Homework #9

CMP 464/788:
Topics Course: Data Science
Spring 2017

Topics: Shading Maps & PCA
Deadline: Thursday, 6 April 2017, 11:59pm

Data

For this assignment, you will need to download three different data sets:

  1. New York Federal Reserve Labor Market for Recent Graduates: Download the excel file at the bottom of the page and convert to CSV to use in the problem set below:
    https://www.newyorkfed.org/research/college-labor-market/college-labor-market_compare-majors.html
  2. geoJSON for New York City School Districts: This file is available from

    Open Data NYC Planning

    (scroll down to "School, Police, Health & Fire" and export as geoJSON, called schoolDistricts.json).

    (If you have troubles downloading, here's the file: schoolDistricts.json

  3. Test Scores for New York City School Districts: For this homework, we will be using the District "Math Data Files":
    http://schools.nyc.gov/Accountability/data/TestResults/ELAandMathTestResults

We will use these data sets for later homework assignments. Since scraping the data takes time, save these data sets to use again for the future programs.

Assignment

The work to be submitted is the same for the undergraduate and graduate versions of the course.

CMP 464/788 Homework:
#1-3 Analyse the NY Fed's Labor Market Data for Recent Graduates (see link above) using a Principal Components Analysis. There are three parts to this exercise:
  1. Compute and display the covariance matrix for the data,
  2. Generate a 3D plot of the data under the first three axis of a Principal Components Analysis. On this plot, highlight (using a different color) the computer science and mathematics majors, and
  3. Include the Python code that you used to generate your plots.
Make sure to include in the title of your plot the date plotted.

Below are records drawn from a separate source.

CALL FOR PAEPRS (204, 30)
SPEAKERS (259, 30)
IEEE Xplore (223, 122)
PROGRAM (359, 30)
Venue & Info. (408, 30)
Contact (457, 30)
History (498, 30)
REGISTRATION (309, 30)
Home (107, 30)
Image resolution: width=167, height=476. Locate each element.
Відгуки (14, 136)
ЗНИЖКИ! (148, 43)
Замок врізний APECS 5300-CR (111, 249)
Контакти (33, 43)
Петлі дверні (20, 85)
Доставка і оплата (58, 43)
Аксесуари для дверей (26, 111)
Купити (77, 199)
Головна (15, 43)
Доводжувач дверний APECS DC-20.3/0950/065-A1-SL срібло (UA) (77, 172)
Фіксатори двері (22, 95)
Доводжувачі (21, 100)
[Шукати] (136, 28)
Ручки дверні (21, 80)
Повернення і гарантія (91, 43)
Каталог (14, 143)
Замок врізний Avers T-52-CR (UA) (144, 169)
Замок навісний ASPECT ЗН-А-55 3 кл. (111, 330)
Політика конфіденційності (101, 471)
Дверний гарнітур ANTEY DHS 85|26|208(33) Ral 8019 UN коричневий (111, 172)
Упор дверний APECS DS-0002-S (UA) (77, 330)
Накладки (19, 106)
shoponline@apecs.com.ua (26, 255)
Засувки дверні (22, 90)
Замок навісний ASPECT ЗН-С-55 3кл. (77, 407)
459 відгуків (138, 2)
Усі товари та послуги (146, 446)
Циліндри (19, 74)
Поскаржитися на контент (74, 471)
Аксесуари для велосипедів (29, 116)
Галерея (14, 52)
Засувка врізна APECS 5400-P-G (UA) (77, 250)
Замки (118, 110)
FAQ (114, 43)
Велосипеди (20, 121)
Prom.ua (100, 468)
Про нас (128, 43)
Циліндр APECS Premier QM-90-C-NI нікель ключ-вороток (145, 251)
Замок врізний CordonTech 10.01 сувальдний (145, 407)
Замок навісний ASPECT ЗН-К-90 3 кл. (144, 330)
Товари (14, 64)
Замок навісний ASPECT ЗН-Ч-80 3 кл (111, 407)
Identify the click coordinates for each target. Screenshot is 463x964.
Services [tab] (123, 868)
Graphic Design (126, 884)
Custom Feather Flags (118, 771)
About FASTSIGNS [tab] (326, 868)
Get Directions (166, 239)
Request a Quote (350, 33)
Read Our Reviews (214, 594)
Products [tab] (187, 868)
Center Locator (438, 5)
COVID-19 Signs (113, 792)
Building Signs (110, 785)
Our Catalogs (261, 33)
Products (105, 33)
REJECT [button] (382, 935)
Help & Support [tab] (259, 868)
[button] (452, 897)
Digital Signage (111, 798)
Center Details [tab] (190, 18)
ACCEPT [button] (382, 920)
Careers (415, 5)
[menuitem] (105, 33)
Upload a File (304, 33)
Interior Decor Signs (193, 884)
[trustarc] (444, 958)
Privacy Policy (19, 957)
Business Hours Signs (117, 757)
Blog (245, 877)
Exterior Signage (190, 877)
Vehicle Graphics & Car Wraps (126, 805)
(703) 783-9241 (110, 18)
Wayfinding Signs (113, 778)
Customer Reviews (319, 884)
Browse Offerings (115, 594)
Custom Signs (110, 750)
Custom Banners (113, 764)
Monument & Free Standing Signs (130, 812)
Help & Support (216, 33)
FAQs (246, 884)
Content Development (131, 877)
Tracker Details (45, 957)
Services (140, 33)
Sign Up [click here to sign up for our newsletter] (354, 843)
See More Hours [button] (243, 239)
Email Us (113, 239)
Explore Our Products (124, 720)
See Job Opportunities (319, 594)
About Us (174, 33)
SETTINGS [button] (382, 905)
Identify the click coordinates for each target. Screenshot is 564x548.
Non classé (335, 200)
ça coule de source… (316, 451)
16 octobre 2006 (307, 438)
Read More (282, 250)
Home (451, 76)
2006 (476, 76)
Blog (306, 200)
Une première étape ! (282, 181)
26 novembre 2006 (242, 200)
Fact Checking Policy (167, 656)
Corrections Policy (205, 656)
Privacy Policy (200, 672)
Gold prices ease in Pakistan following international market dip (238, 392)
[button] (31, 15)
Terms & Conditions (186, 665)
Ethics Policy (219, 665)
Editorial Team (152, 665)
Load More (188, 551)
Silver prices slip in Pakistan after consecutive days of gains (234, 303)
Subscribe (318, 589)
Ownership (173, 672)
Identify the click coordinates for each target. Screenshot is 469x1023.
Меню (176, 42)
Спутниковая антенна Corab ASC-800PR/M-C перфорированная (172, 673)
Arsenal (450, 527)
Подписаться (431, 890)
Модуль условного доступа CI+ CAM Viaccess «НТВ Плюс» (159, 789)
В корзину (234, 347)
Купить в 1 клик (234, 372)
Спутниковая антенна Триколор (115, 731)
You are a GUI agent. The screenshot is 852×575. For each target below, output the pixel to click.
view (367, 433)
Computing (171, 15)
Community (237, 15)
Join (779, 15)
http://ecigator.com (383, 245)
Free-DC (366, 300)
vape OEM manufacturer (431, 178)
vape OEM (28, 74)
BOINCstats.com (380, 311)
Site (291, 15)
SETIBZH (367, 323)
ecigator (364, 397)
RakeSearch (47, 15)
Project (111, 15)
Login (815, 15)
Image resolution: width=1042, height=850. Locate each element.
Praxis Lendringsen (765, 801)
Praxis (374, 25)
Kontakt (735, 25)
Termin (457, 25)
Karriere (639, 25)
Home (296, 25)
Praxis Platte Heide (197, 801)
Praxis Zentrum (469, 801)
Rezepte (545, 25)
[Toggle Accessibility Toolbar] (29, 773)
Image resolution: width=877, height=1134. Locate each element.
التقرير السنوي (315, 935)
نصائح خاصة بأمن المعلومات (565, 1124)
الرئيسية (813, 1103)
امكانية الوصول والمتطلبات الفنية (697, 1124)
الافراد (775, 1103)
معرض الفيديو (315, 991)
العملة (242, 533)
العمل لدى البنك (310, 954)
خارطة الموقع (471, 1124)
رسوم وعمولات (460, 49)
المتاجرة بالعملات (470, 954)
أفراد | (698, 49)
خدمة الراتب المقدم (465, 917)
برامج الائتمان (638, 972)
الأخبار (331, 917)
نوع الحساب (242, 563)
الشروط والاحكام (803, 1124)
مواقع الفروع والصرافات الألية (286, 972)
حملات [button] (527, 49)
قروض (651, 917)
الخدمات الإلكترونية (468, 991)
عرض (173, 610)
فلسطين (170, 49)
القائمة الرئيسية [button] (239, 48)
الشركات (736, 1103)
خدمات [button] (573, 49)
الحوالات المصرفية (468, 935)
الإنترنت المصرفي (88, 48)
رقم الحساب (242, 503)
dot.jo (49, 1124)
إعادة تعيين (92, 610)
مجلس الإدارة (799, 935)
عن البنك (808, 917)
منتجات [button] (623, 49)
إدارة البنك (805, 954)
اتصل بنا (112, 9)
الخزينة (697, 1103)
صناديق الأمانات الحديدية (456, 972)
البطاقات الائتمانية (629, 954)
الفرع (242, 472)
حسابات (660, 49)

#1: Submit your Python program as a .py file.
#2: Submit a text file or screen shot that includes the covariance matrix.
#3: Submit a screen shot of the graphics window containing the plot.
#4-5 OPTIONAL (FOR EXTRA CREDIT)Using folium, create a map of the New York City School Districts (elementary and middle school) and shade each districts by borough (that is, all districts in the Bronx will be the same color; the districts in Brooklyn will be another color, etc.).

#4: Submit your Python program as a .py file.
#5: Submit a screen shot of the graphics window containing the plot.
#6-7 Using the New York City data for district test scores, shade your map above by percentage of students proficient in mathematics (i.e. scored a 3 or 4 on the exam-- the last column in the CSV file).

#6: Submit your Python program as a .py file.
#7: Submit a screen shot of the graphics window containing the plot.

Submitting Homework

To submit your homework, log on to the Blackboard system, and go to "Homework". For each part of the homework, there is a separate input box. You may submit the homework as many times as you would like before the deadline.